Der Kulturförderer Osman Kavala bei einer Veranstaltung in Istanbul vor seiner Inhaftierung Foto: AFP/HANDOUT

Zum vierten Jahrestag der Festnahme des türkischen Kulturförderers Osman Kavala hatten westliche Botschafter eine Erklärung veröffentlicht. Nun hat das Land die ausländischen Botschafter verwarnt.
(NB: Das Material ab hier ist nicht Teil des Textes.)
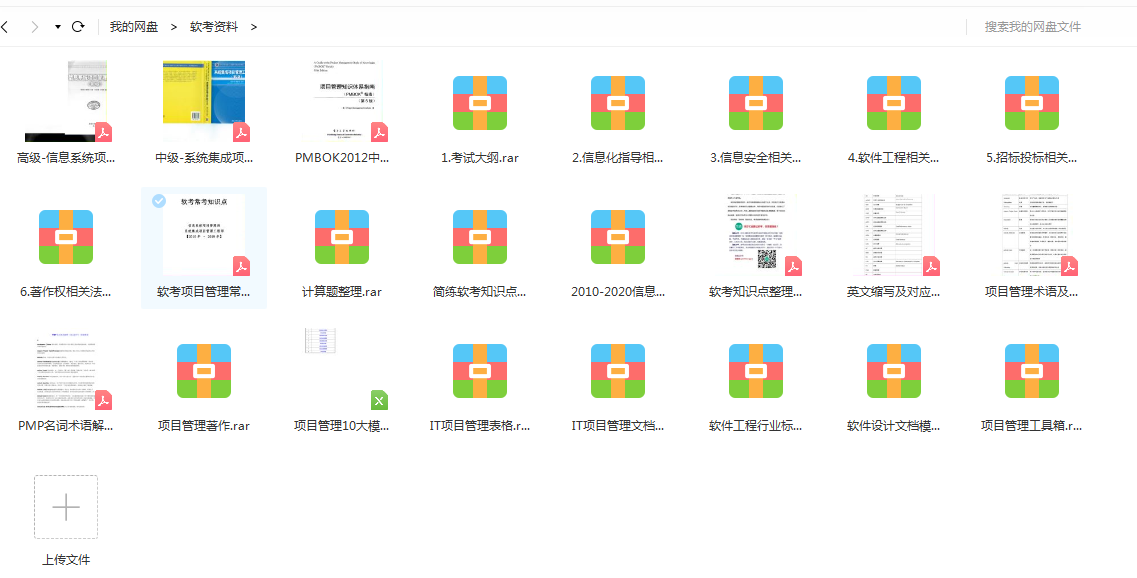This screenshot has width=1137, height=578.
Task: Deselect the checked 软考项目管理常 file
Action: (157, 200)
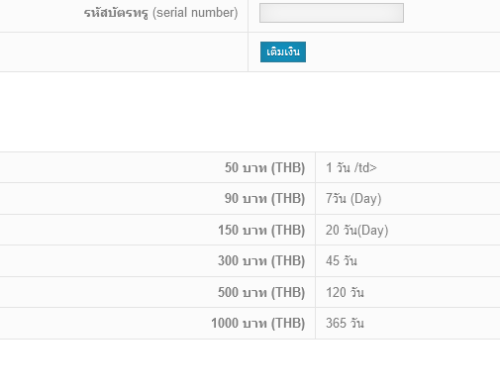
Task: Click the รหัสบัตรทรู (serial number) label
Action: (161, 13)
Ankara - Probleme mit dem Westen hat die Türkei häufig, doch was sich am Dienstag in Ankara abspielte, hat es noch nie gegeben: Das türkische Außenministerium bestellte die Botschafter von zehn führenden westlichen Staaten – darunter aus Deutschland, Frankreich und den USA – ein und verwarnte sie. Innenminister Süleyman Soylu und Justizminister Abdulhamit Gül sekundierten dem Außenamt und warfen dem Westen ein inakzeptables Verhalten vor. Die Diplomaten sollten bei ihren Leisten bleiben, erklärten sie. Die Botschafter hatten in einer gemeinsamen Erklärung die Freilassung eines prominenten Kritikers von Staatspräsident Recep Tayyip Erdogan verlangt. Auf Ankara kommt bei dem Thema noch mehr Ärger zu.